DeepMind build table tennis robot that beats newbie players 100% of the time

Deepmind Build Table Tennis Robot That Beats Newbie Players 100% Of The Time

Researchers at Google DeepMind have developed an AI-powered robot capable of playing competitive table tennis at an amateur human level. 

Registering the presence of a ping-pong ball, calculating its direction, and moving the paddle to hit it – all in a split second – is a mammoth task in robotics. 

DeepMind’s robot is equipped with an IRB 1100 robotic arm mounted on two linear gantries, which allow it to move swiftly across and toward the table.

It has an incredible range of motion, reaching most areas of the table to strike the ball with a paddle as a human does. 

The “eyes” are high-speed cameras that capture images at 125 frames per second, feeding data to a neural network-based perception system that tracks the ball’s position in real-time.

The AI controlling the robot employs a sophisticated two-tiered system:

Low-Level Controllers (LLCs): These are specialized neural networks trained to perform specific table tennis skills, such as forehand topspin shots or backhand targeting. Each LLC is designed to excel at a particular aspect of the game.
High-Level Controller (HLC): This is the strategic brain of the system. The HLC chooses which LLC to use for each incoming ball, based on the current game state, the opponent’s playing style, and the robot’s own capabilities.

This dual approach allows the robot to combine precise execution of individual shots with higher-level strategy, mimicking the way human players think about the game.

Bridging simulation with the real-world

One of the greatest challenges in robotics is transferring skills learned in simulation environments to the real world.

The DeepMind study documents several techniques to address this:

Realistic physics modeling: The researchers used advanced physics engines to model the complex dynamics of table tennis, including ball spin, air resistance, and paddle-ball interactions.
Domain randomization: During training, the AI was exposed to a wide range of simulated conditions, helping it generalize to the variations it might encounter in the real world.
Sim-to-real adaptation: The team developed methods to fine-tune the simulated skills for real-world performance, including a novel “spin correction” technique to handle the differences in paddle behavior between simulation and reality.
Iterative data collection: The researchers continually updated their training data with real-world gameplay, creating an ever-improving cycle of learning.

Perhaps one of the robot’s most impressive features is its ability to adapt in real time.

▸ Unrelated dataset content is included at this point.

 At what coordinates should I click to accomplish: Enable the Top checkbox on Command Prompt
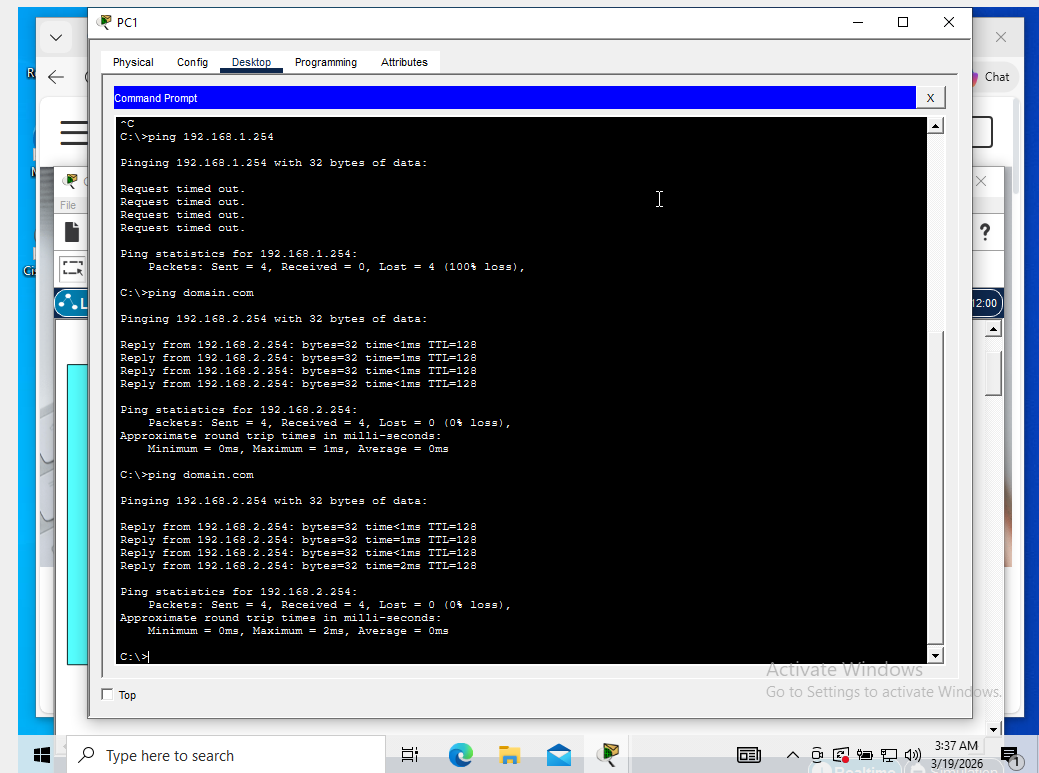click(x=107, y=694)
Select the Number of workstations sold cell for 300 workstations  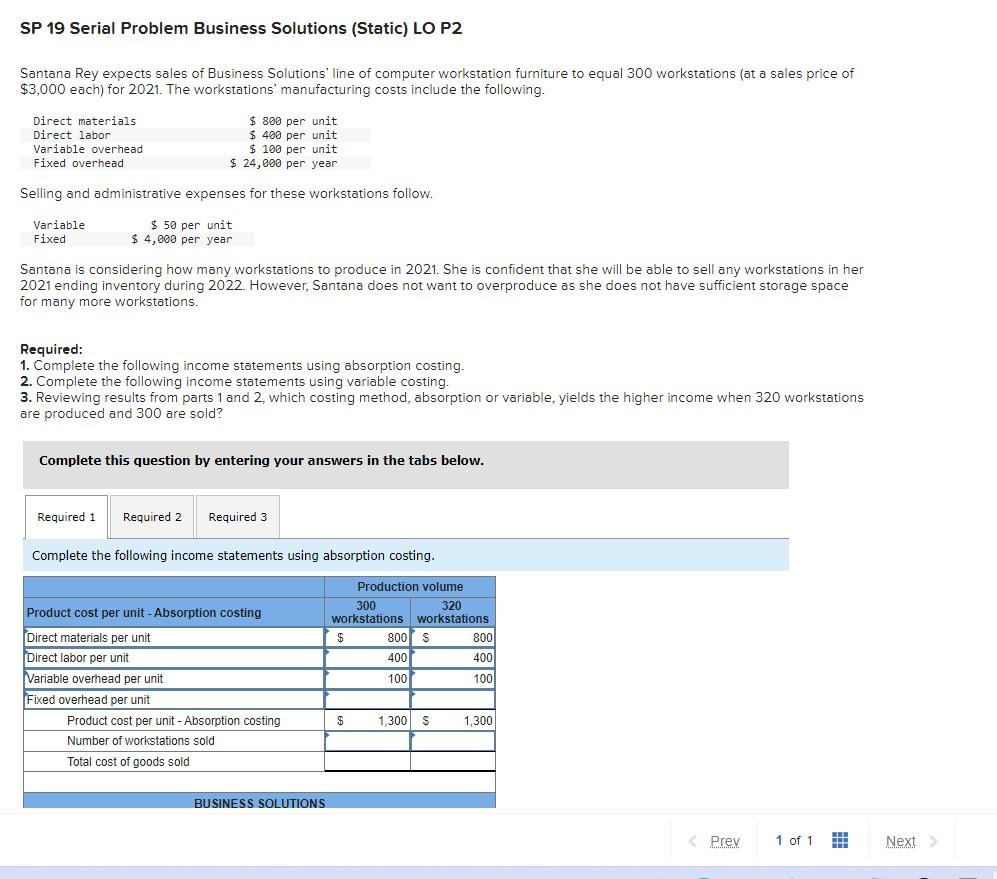click(366, 740)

During a match, the system tracks various statistics about its own performance and that of its opponent. 

It uses this information to adjust its strategy on the fly, learning to exploit weaknesses in the opponent’s game while shoring up its own defenses.

Evaluating the ping-pong robot

So, how did DeepMind test their table tennis robot? 

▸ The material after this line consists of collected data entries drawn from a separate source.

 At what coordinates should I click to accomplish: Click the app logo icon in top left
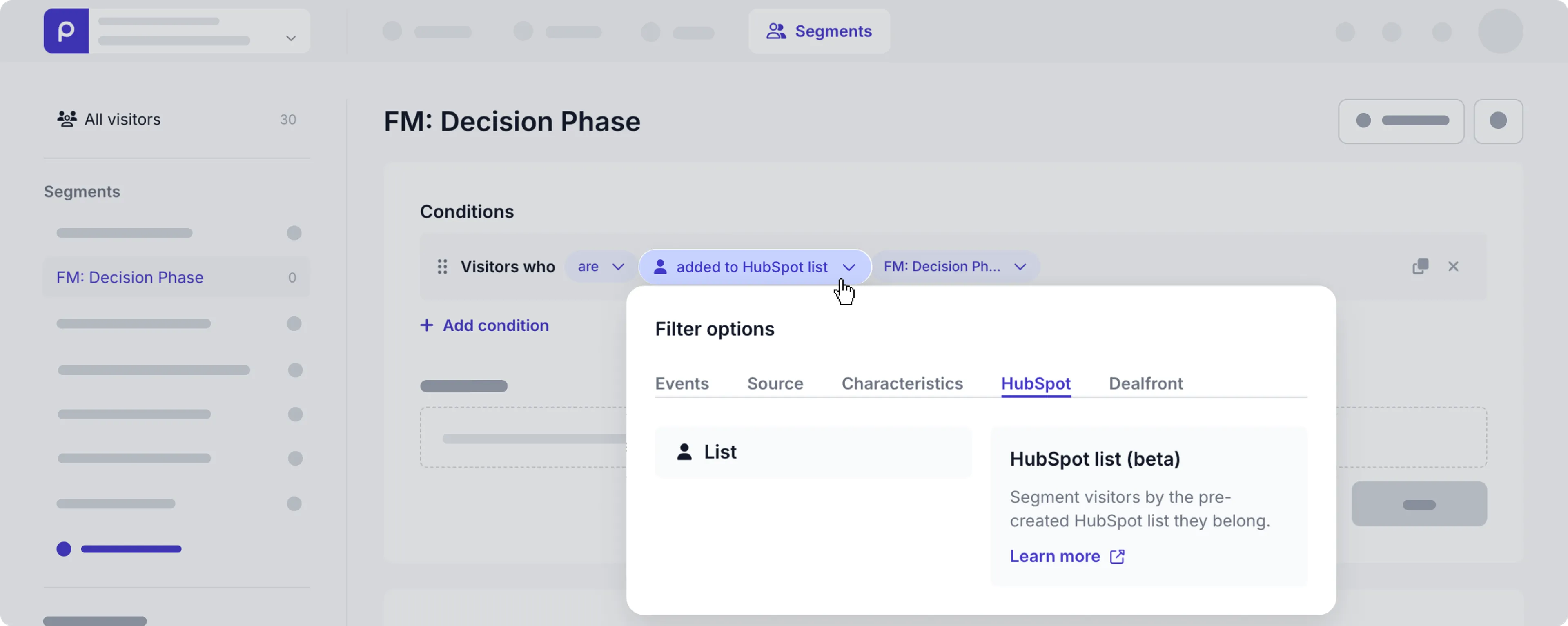click(x=66, y=31)
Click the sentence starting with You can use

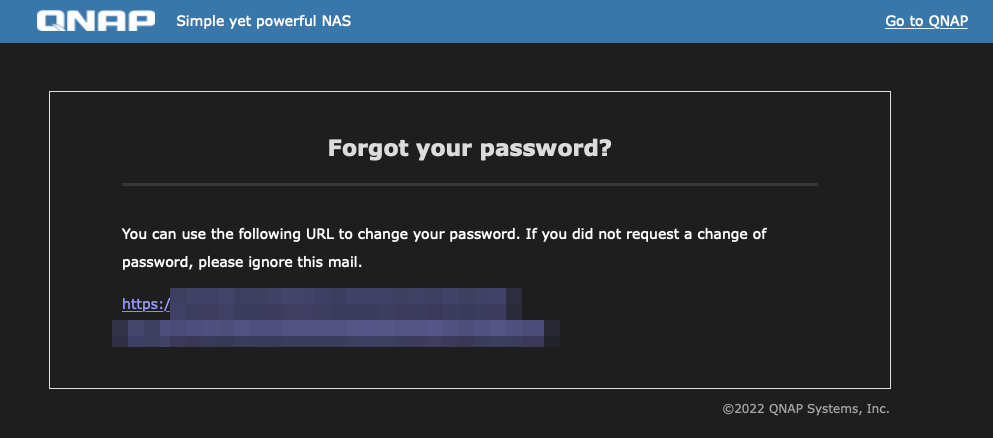445,235
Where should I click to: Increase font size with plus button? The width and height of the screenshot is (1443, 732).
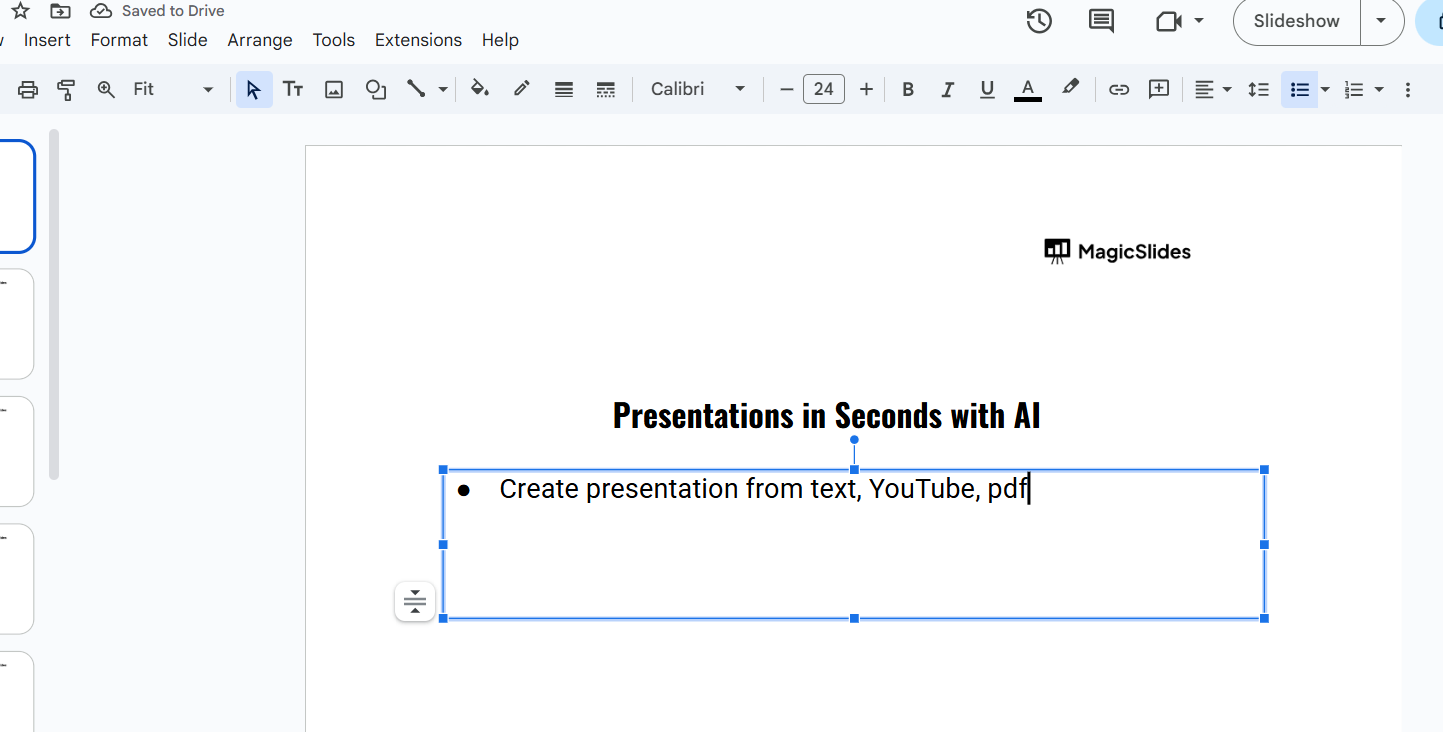point(866,89)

First, the team recruited 59 volunteer players and assessed their table tennis skills, categorizing them as beginners, intermediates, advanced, or advanced+ players. From the initial pool, 29 participants spanning all skill levels were chosen for the full study.

Then, a selected player engaged in three competitive games against the robot, following modified table tennis rules to account for the robot’s limitations. 

In addition to collecting quantitive data from the robot, after the match, the researchers conducted brief, semi-structured interviews with each participant about their overall experience. 

Results

Overall, the robot won 45% of its matches, showcasing solid overall performance.

It dominated beginners (winning 100% of matches), and held its own against intermediates (winning 55%), but struggled against advanced and advanced+ players (losing all matches).

Luckily for us mere mortals, there was at least one big weakness: the robot’s difficulty in handling underspin, which was a notable chink in its armor versus more experienced players. 

Even so, if you can’t play table tennis at all or think you’re just ok at it, this robot will fancy its chances.

Barney J. Reed, a Table Tennis Coach, commented on the study, “Truly awesome to watch the robot play players of all levels and styles. Going in our aim was to have the robot be at an intermediate level. Amazingly it did just that, all the hard work paid off.”

“I feel the robot exceeded even my expectations. It was a true honor and pleasure to be a part of this research. I have learned so much and am very thankful for everyone I had the pleasure of working with on this.”

This is far from DeepMind’s first foray into sport robotics and AI. Not long ago, they built AI soccer robots capable of passing, tackling, and shooting.

DeepMind has been releasing AI robotics tools to developers for years and made recent breakthroughs in robot-vision and dexterity.

As AI and robotics continue to advance, we can expect to see more examples of machines mastering tasks once thought to be exclusively human domains. 

The day when you can challenge a robot to a game of table tennis at your local community center may not be far off – just don’t be surprised if it beats you in the first round.